War Is Swell for Killzone 2

You don’t mess with gamers: If a gaming company says a new release will break new ground, it better live up to its hype. So back in 2005, when Sony PlayStation showed a trailer for its much anticipated Killzone 2 — released in late February — it found itself with a PR problem: attendees who watched the sneak peek’s pre-rendered CGI graphics wondered — aloud and online — if the game itself could stand up to the state-of-the-art preview.

“There was a lot of wonder and almost disbelief that we [could] execute a title with that level of graphic fidelity,” says Scott A. Steinberg, vp of product marketing at Sony Computer Entertainment. “The [goal] on the execution side was to circle and close that loop.”

Enter Deutsch, PlayStation’s agency. The shop knew its advertising had to stay true to the game — a sci-fi “first-person shooter” that’s part of the Killzone franchise — while meeting gamer expectations. “This is something the audience had been waiting for patiently,” says Mike Bryce, evp, group cd at Deutsch/LA.

The resulting 30-second spot, “Bullet Journey,” which launched the same time as the game, is a dramatic rendering of a trajectory of a bullet. Collaborating with the game developer, Guerrilla Games, Deutsch and Zoic Studios’ co-founder and director Loni Peristere created the spot with the same engine used to make the game-something that’s rarely done.
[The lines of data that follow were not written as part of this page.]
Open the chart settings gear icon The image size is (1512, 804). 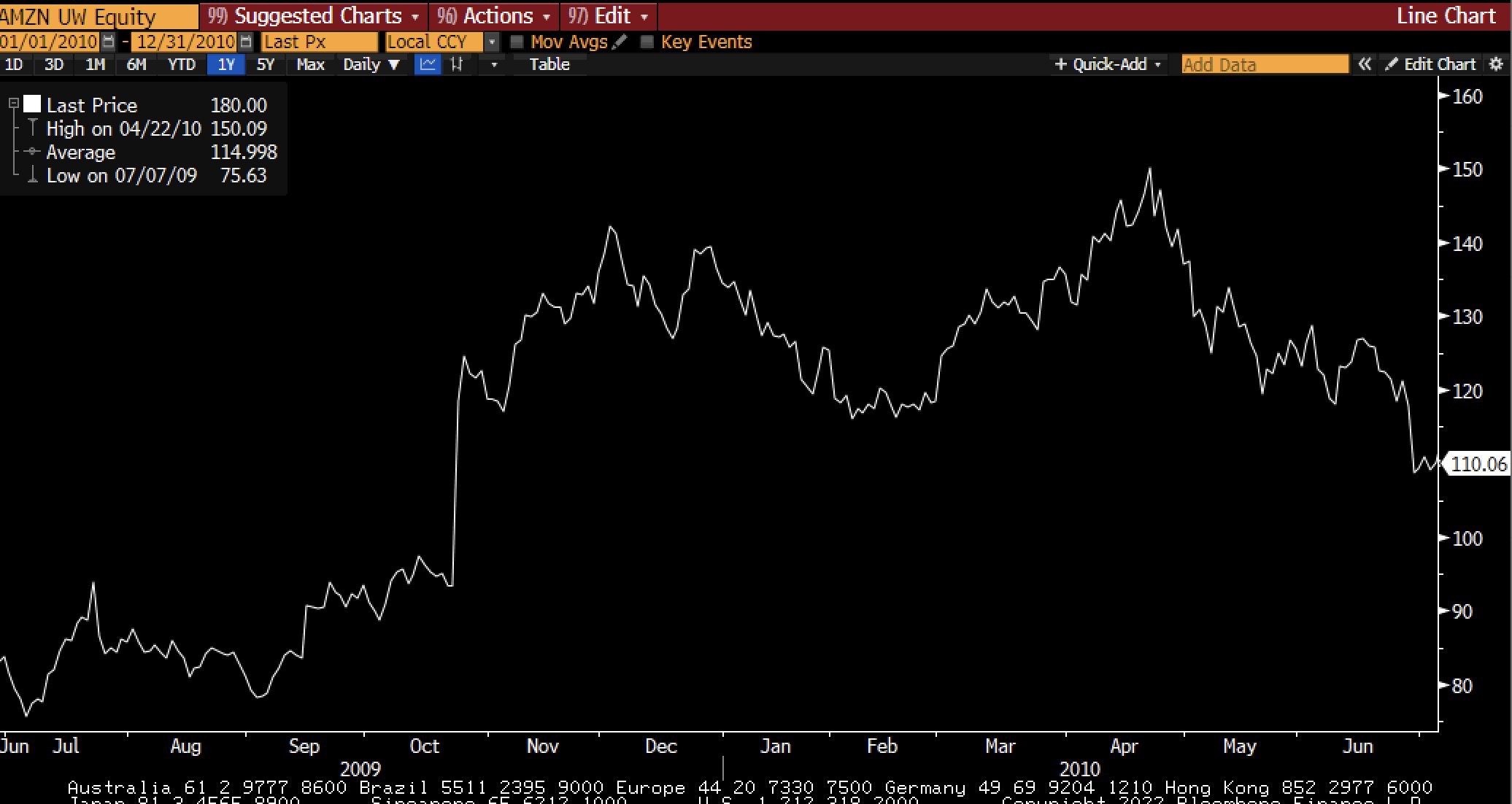(1496, 64)
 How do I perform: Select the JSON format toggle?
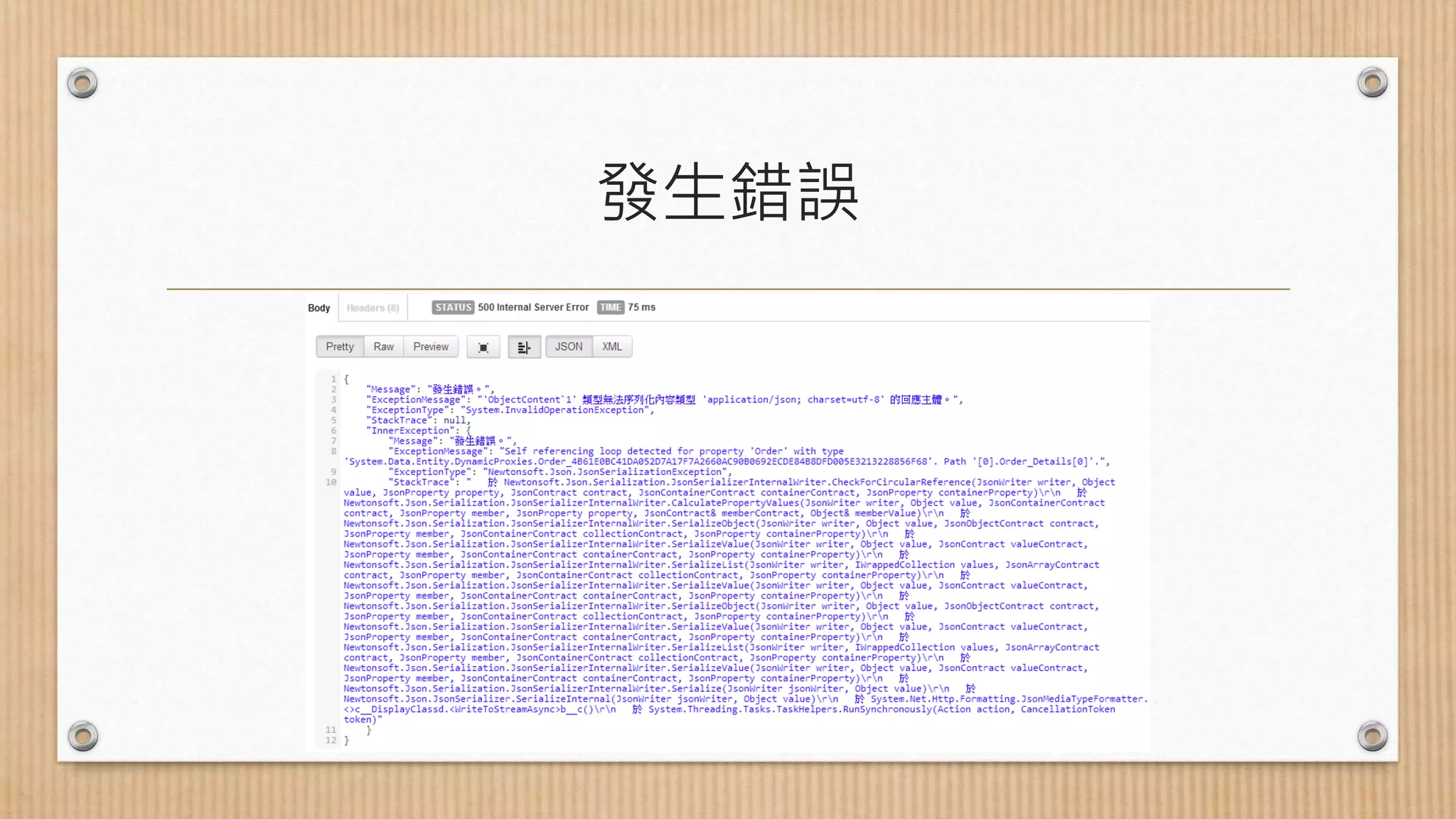point(568,347)
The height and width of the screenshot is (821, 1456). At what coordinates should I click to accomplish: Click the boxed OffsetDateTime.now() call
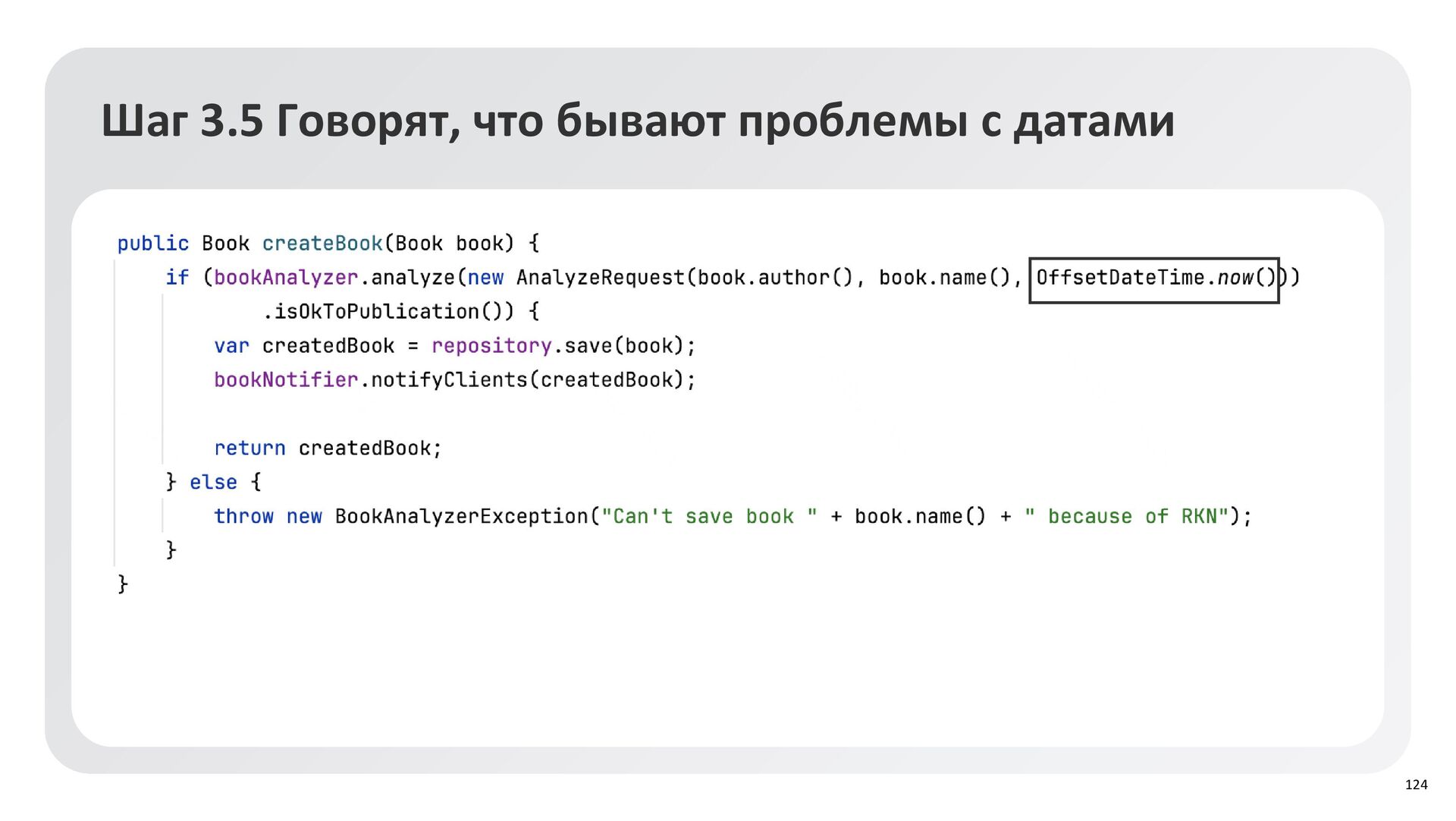(1153, 278)
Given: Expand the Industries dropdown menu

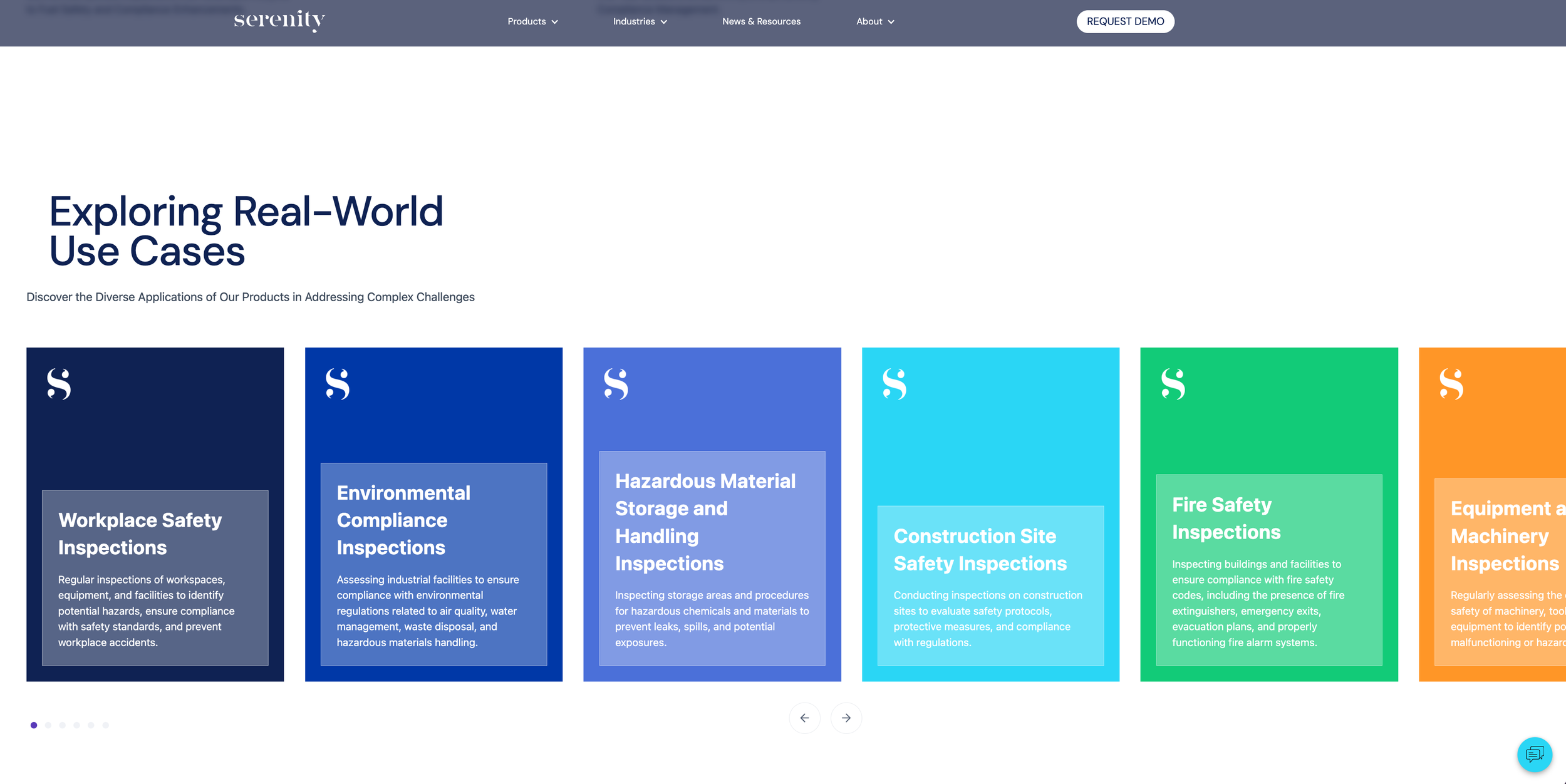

The best part, though, was yet to come: Last week Sony introduced a downloadable, interactive version of the commercial, “Behind the Bullet,” on its PlayStation network. It allows gamers to use their controllers to interact with the spot, further explore the game areas featured in the ad, adjust the lighting, camera angles or special effects, and hear from the game makers.

“We leveraged the technology behind the game to build the commercial and it’s one of the rare experiences that what you see is what you get in the game,” says Steinberg. “To [give] consumers the ability to manipulate that and effectively play with the commercial is a great way to keep fans engaged with the brand and really understand the value that the game experience is going to deliver.”

“You can see that it’s pure,” says Scott Duchon, the T.A.G. creative director behind Halo 3’s award-winning “Believe” effort of 2007. Duchon also created spots for Gears of War in 2006 and 2008 created entirely by using the game engines. “We’ve talked about doing something like [the interactive component] and actually when one of the creatives here saw the spot he was like, ‘Uh, someone did it.'”

Killzone 2-targeted to PS3 fans and PS2 owners looking to upgrade to a high-def experience-was in development for four years. Up to 190 people were working on it at the peak of production, says Arjan Brussee, technical director and co-founder of Geurrilla Games, an Amsterdam-based subsidiary of Sony Computer Entertainment.

The commercial took more than two months to produce, but the team says using in-game technology made it easier to create the interactive work.

Zoic and Deutsch collaborated to create a pre-visualization of the action, and then the final spot was produced with the Dutch video-game developer.

Steinberg says while it’s still rare to see a video-game commercial that is produced in-game, cost usually isn’t the reason. “It [did] require tens of man hours; it was not a trivial engineering task to get it right,” he says. He added, however, that the real issue is that most companies don’t have the technical skill set. “Cost is probably not in the top five reasons. It was not a trivial amount of money, but it was more man hours and the right man hours to do it,” he says.